Identification of a novel clip domain serine proteinase (Sp-cSP) and its roles in innate immune system of mud crab Scylla paramamosain.

Abstract

Clip domain serine proteinases and their homologs are involved in the innate immunity of invertebrates. To identify the frontline defense molecules against pathogenic infection, we isolated a novel clip domain serine proteinase (Sp-cSP) from the hemocytes of mud crab Scylla paramamosain. The full-length 1362 bp Sp-cSP contains a 1155 bp open reading frame (ORF) encoding 384 amino acids. Multiple alignment analysis showed that the putative amino acid sequence of Sp-cSP has about 52% and 51% identity with Pt-cSP2 (AFA42360) and Pt-cSP3 (AFA42361) from Portunus trituberculatus, respectively, while the similarity with other cSP sequences was lower than 30%. However, all cSP sequences possess a conserved clip domain at the N-terminal and a Tryp-SPc domain at the C-terminal. The genomic organization of Sp-cSP consists of nine exons and eight introns, with some introns containing one or more tandem repeats.
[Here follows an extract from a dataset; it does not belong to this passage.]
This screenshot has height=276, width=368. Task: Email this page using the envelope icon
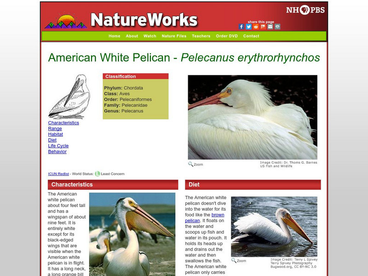click(x=270, y=26)

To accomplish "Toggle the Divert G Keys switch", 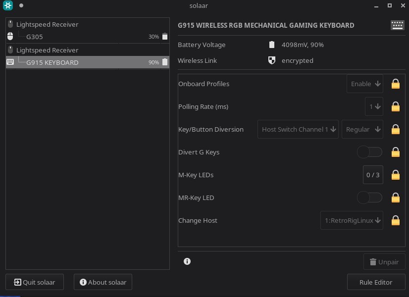I will pos(370,152).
RT-PCR results indicated that Sp-cSP transcripts were predominantly expressed in the subcuticular epidermis, muscle and mid-intestine, but barely detectable in the brain and heart. Further, Sp-cSP transcripts were significantly up-regulated after challenge with lipopolysaccharides (LPS), Vibrio parahaemolyticus, polyinosinic polycytidylic acid (PolyI:C) or white spot syndrome virus (WSSV). Moreover, in vitro, the recombinant Sp-cSP revealed a strong antimicrobial activity against a Gram-positive (Staphylococcus aureus) and four Gram-negative (V. parahaemolyticus, Vibrio alginolyticus, Escherichia coli, Aeromonas hydrophila) bacteria in a dose-dependent manner. Taken together, the acute-phase response to immune challenges and the antimicrobial activity assay indicate that Sp-cSP is a potent immune protector and plays an important role in host defense against pathogen invasion in S. paramamosain.